以上のように、生物試料由来の非特異結合抑制剤を使用して標的核酸の検出をする場合には、製造ロットが切り替わる度に測定結果も影響を受ける可能性がある。そのため、複数の製造ロットの非特異結合抑制剤を入手して比較評価し、同等の測定結果を得られる特異的な製造ロットを特定し、また当該製造ロットを大量に確保する必要があるなど、多大な労力が必要であった。
それに対して、PCR増幅物はPCR増幅により、ランダムオリゴは化学合成によって、それぞれ製造されるため、製造ロットごとの品質差は比較的小さい。しかし、PCR増幅物は、厳密には、PCRエラーによる目的外配列の混入率が製造ロットごとに異なる。また、ランダムオリゴは、一般に10塩基以下の鎖長が使用されるが、やはり製造ロットごとに含まれる塩基構成が同一とはならないおそれがある。したがって、これら非特異結合抑制剤においても、ロット切り替えの影響は残存している。

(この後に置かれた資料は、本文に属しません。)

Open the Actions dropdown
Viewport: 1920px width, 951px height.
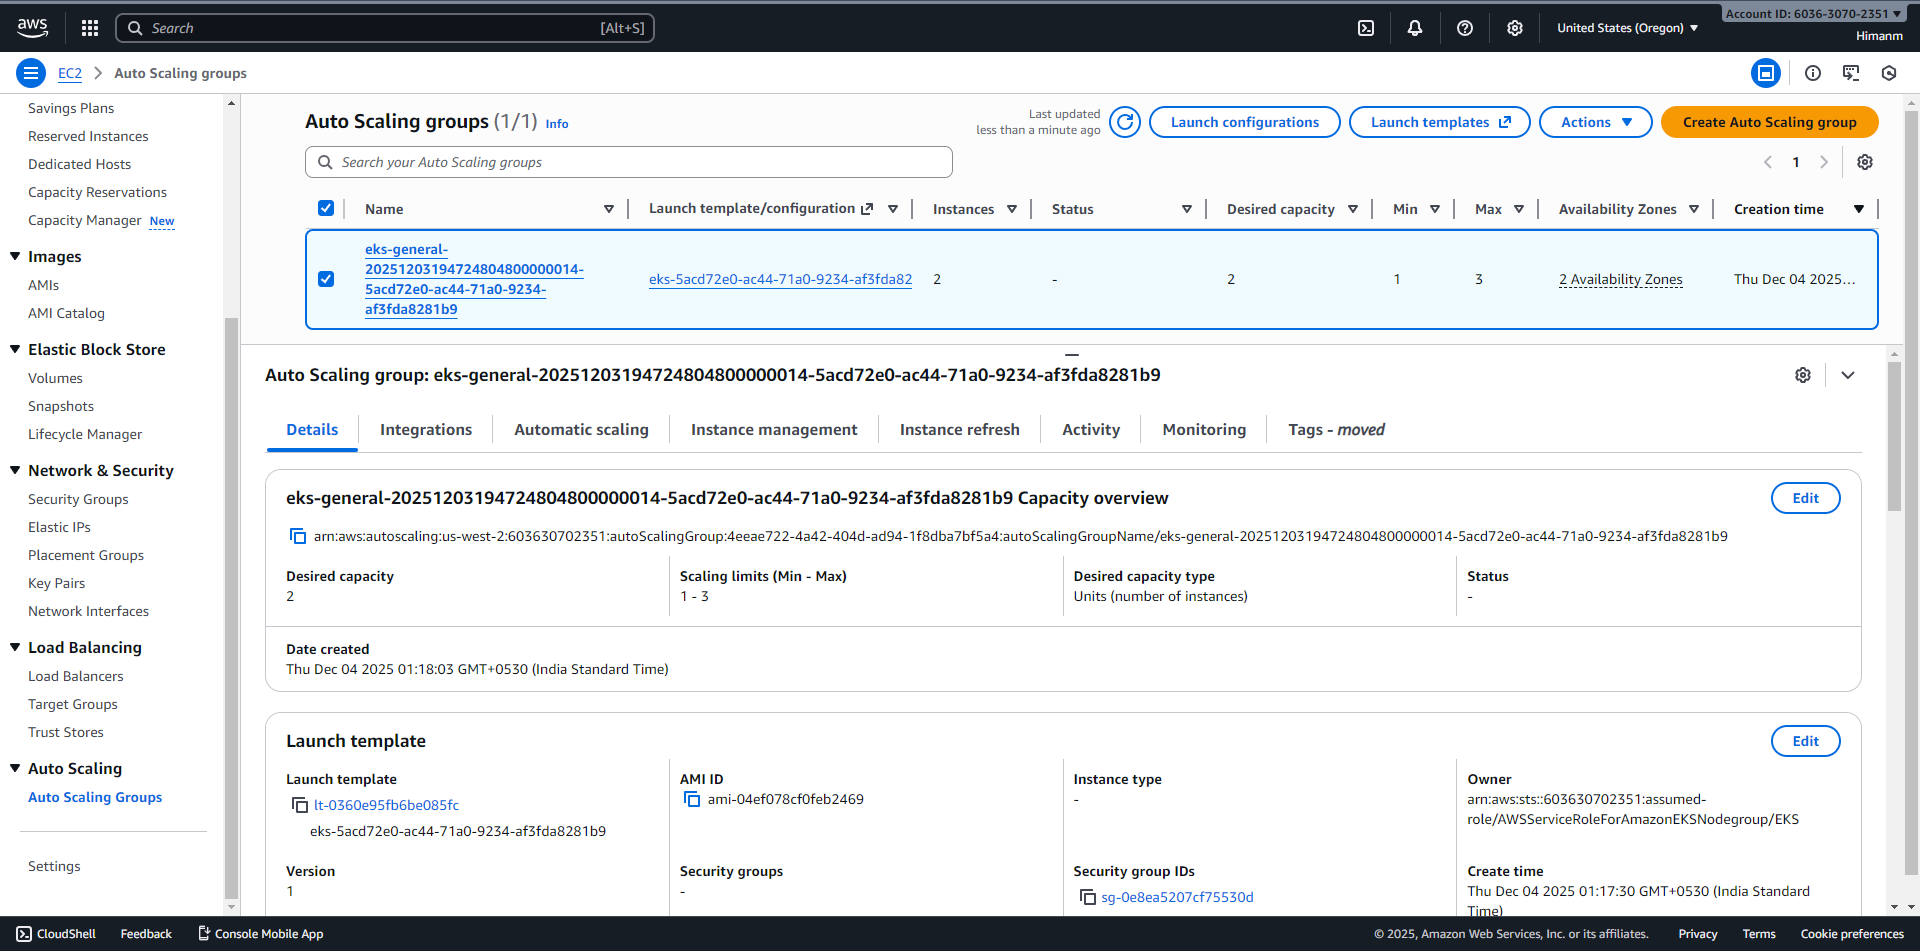point(1595,122)
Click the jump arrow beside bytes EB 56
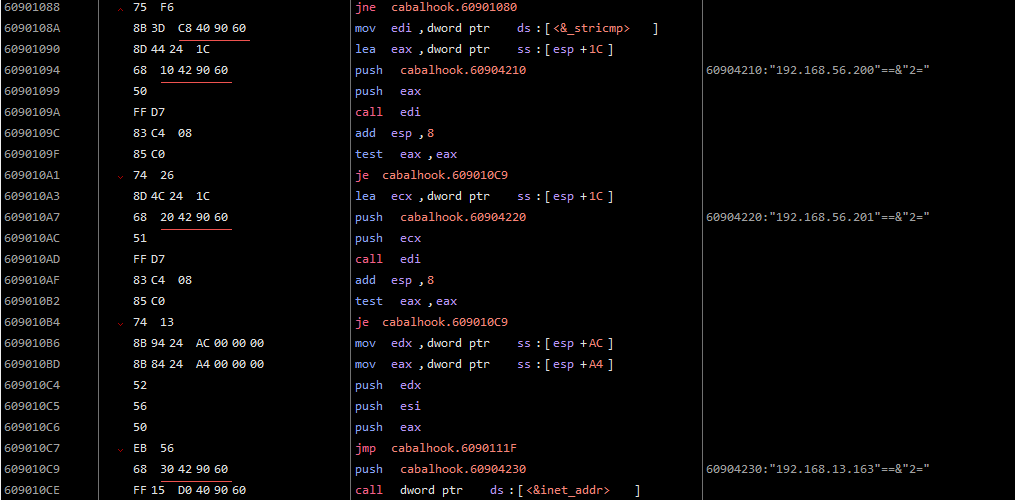 tap(122, 449)
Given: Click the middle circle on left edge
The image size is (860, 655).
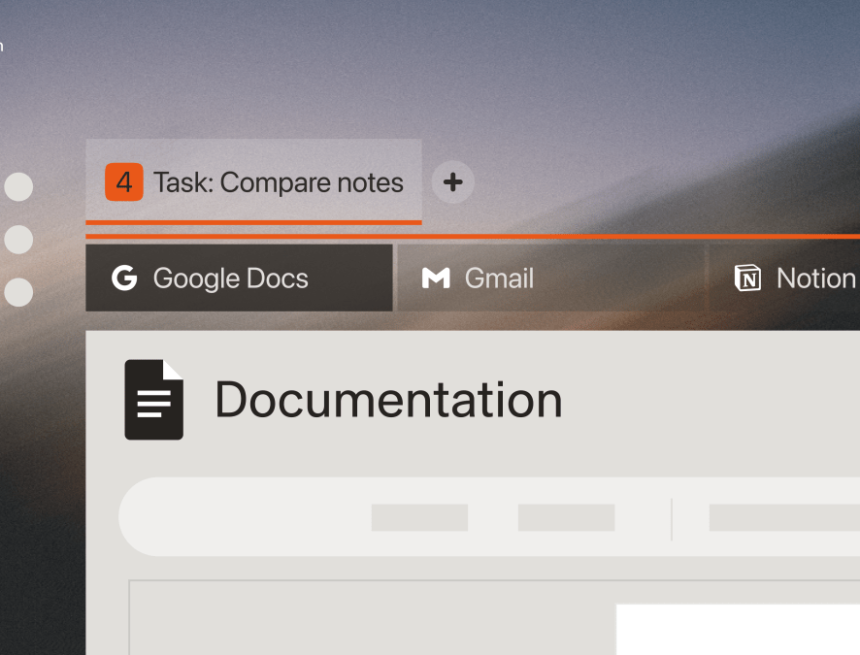Looking at the screenshot, I should coord(18,240).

一方、poly-dAは、単一塩基(アデニン)により構成されるDNAであり、化学合成可能であるため、製造ロット間差は少ないと期待される。poly-dAは、mRNAを逆転写した際に生じるcDNA上のpoly-dTをブロッキングする用途で使用されており、cDNAサンプルを核酸アレイで評価する際には、cDNA上のpoly-dTと相補鎖プローブ上のアデニン(A)リッチな配列間での擬陽性シグナルを抑制することが報告されている(非特許文献2)。しかしながら、核酸アレイでは、様々な類似配列間でのクロスハイブリダイゼーションも生じており、poly-dA単独ではこれらの様々な類似配列間でのクロスハイブリダイゼーションに対する抑制効果は期待できない。そのため、非特許文献2においても、Human Cot−1 DNAが同時に添加されており、様々な類似配列間でのクロスハイブリダイゼーションに対する抑制効果は、実質的にはHuman Cot−1 DNAによって得られているといえる。
以上のとおり、従来、ハイブリダイゼーションによって標的核酸を検出する際に、標的核酸とその類似配列相補鎖を有する核酸との間のクロスハイブリダイゼーションを効果的に抑制し、かつ、製造ロット間での品質が安定した非特異結合抑制剤は存在していない。本発明は、これら特性を両立する非特異結合抑制剤を提供しようとするものである。
本発明者は鋭意研究の結果、グアニン(G)を含む核酸が非特異結合を抑制する効果が高く、かつ、当該核酸の製造ロット間での品質が安定であることを見出し、本発明を完成させるに至った。すなわち、本発明は、以下の(1)〜(12)を提供する。
(1) 塩基長が2〜11塩基であって、全塩基配列中のグアニン塩基又はメチル化グアニン塩基の含有率が70%以上である核酸を含む、核酸の非特異結合抑制剤。
(2) 前記核酸の塩基長が5〜7塩基である、(1)に記載の抑制剤。
(3) 前記グアニン塩基又はメチル化グアニン塩基が、グアニン塩基である(1)又は(2)記載の非特異結合抑制剤。
(4) 前記核酸が連続する5塩基のグアニン塩基配列を有する、(1)〜(3)のいずれか1項に記載の抑制剤。
(5) 前記核酸の全塩基がグアニンである、(1)〜(3)のいずれか1項に記載の抑制剤。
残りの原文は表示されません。